While it’s possible to review Maniac without revealing too much, commenting on any plot details frankly feels like it would detract from the viewing experience. So, I’ll be avoiding all spoilers and if you want to truly enjoy this series, watch it like I did, with no background information.

From the acclaimed director of Beasts of No Nation and True Detective Season 1, comes a limited series chock-full of insanity, subtext, satire and pure entertainment. Simply put, Netflix’s new hit is a case study in masterful storytelling. It has an ambitious narrative so complex and multilayered it requires the most skilled of artists to pull it off. The result is as bold as it is experimental, and as visually stunning as television gets with a meticulously constructed and affecting score, stylish dialogue, three-dimensional characters and enough symbolism to fill a Bible. It’s so well put together, you’ll find the series goes as far as to skilfully use your confusion to make the experience more entertaining.
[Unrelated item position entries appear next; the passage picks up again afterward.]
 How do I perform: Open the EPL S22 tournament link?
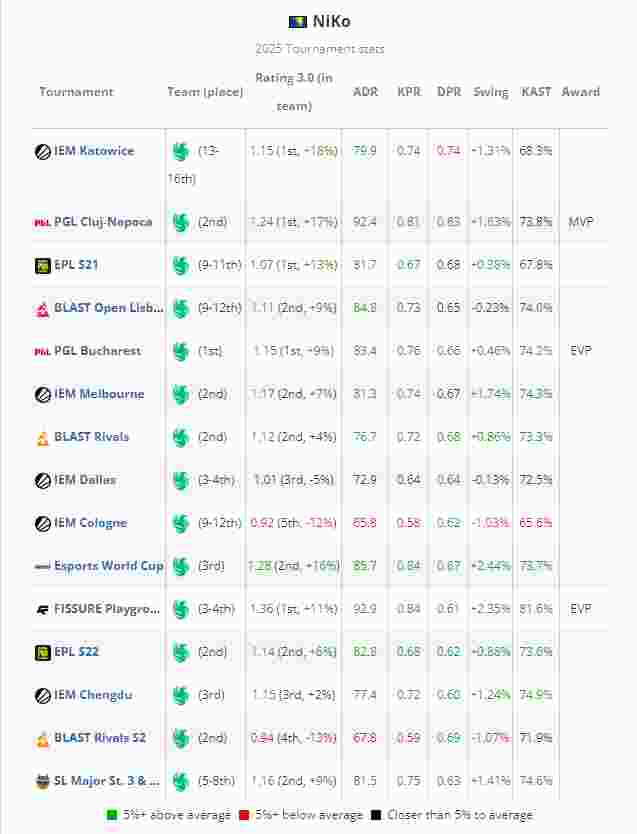click(76, 652)
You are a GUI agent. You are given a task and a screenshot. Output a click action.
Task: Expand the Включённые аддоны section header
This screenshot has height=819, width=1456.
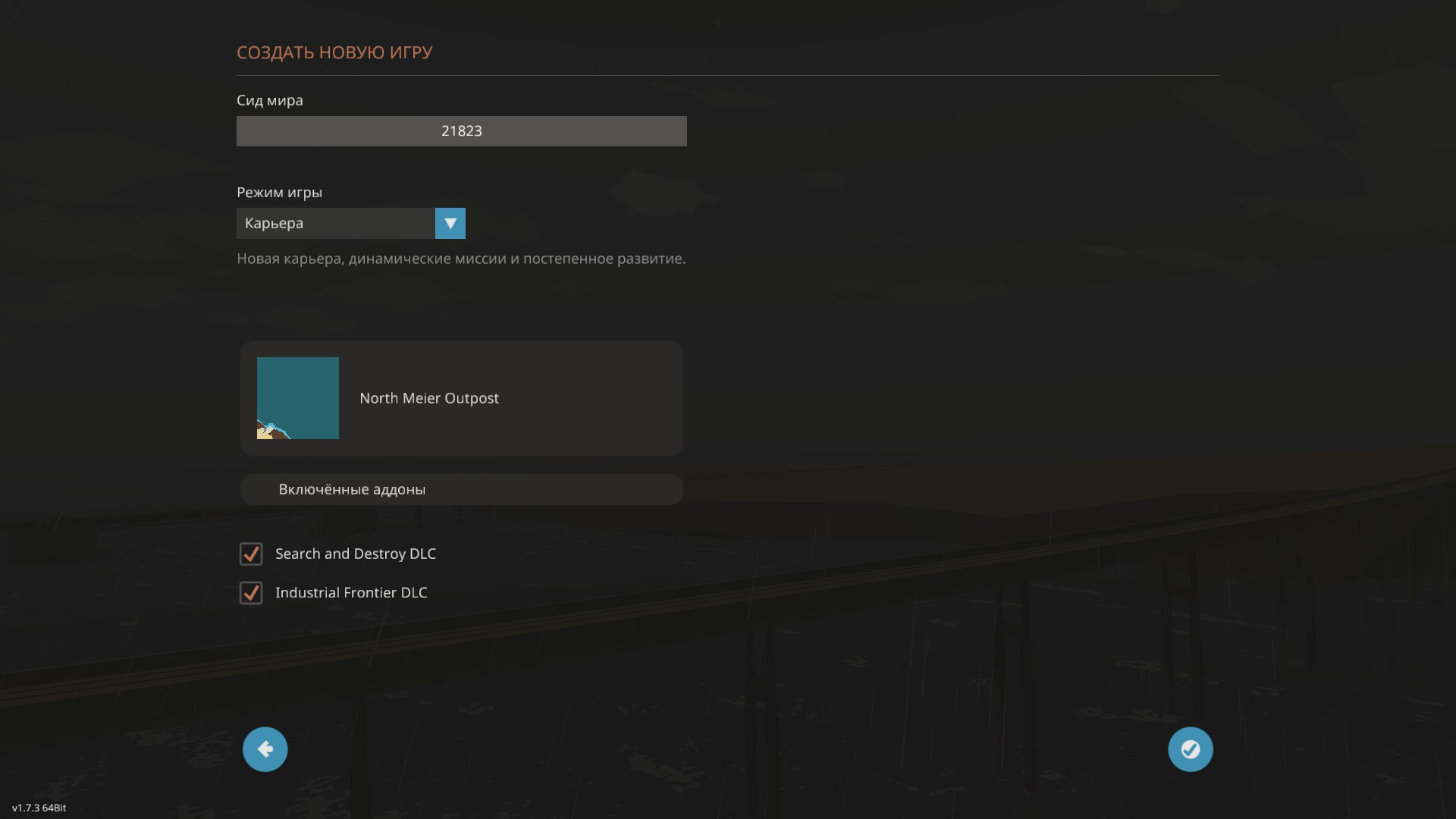pos(461,489)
Maniac was adapted from its original Norwegian source material by the novelist Patrick Somerville, who previously worked on The Leftovers with fellow alum Justin Theroux. Somerville was behind such stellar episodes as “Off-Ramp” and “A Most Powerful Adversary,” and fans of The Leftovers will find Maniac shares the same ambition and creative genius. It’s a project where everyone is at the top of their game, from the writers, the director and the actors to the sound technicians, the make-up artists and the set designers – exploiting every tool filmmaking has to offer to deliver the most engaging viewing experience. Director Cary Joji Fukunaga brings the virtuoso talent we’ve become accustomed to from him: mind-bending dream sequences, ingenious visual cues, and a creative use of colour. It takes a lot to visually match the high standards of these teleplays and Fukunaga’s success makes us all excited for when he takes the helm of the upcoming James Bond film.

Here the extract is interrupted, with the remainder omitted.